The changes were good and sent an important message about responsible investment and shareholder stewardship.
However, the failure to involve other stakeholders in the process -particularly the companies’ workers – was a major oversight, as new research from the High Pay Centre now shows.
Very often, the money invested in the biggest UK companies comes from ordinary savers squirreling away a little of their income for later life.
However, it’s mostly controlled by investment managers concentrated in the City of London, and New York’s Wall Street, as the proportion of UK companies owned overseas continues to steadily increase.
So we’ve put vastly wealthy investment managers, based in wealthy financial centres, in sole charge of the UK’s corporate goverance.
Unsurprisingly, this hasn’t created a business culture concerned with the interests and values of society as a whole.
On top pay, for example:
- Not one executive pay policy put to an AGM vote between 2014 and 2018 was rejected by FTSE 100 company shareholders. Median pay for a FTSE 100 CEO currently stands at £3.9 million, 137 times the annual pay of the typical full time UK worker).

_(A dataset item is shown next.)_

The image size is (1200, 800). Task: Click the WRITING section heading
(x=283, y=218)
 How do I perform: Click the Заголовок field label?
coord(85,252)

- The average level of shareholder approval of pay-related votes at company AGMs over the period stood at 91%.
- Only 11% of votes on executive pay attracted ‘significant’ shareholder dissent of over 20%.
This is somewhat at odds with the concerns of wider society.
- A Legatum Institute survey asked people if we should cap the pay of top executives or let companies pay what they want. By a 56 point margin, people were more likely to say cap the pay.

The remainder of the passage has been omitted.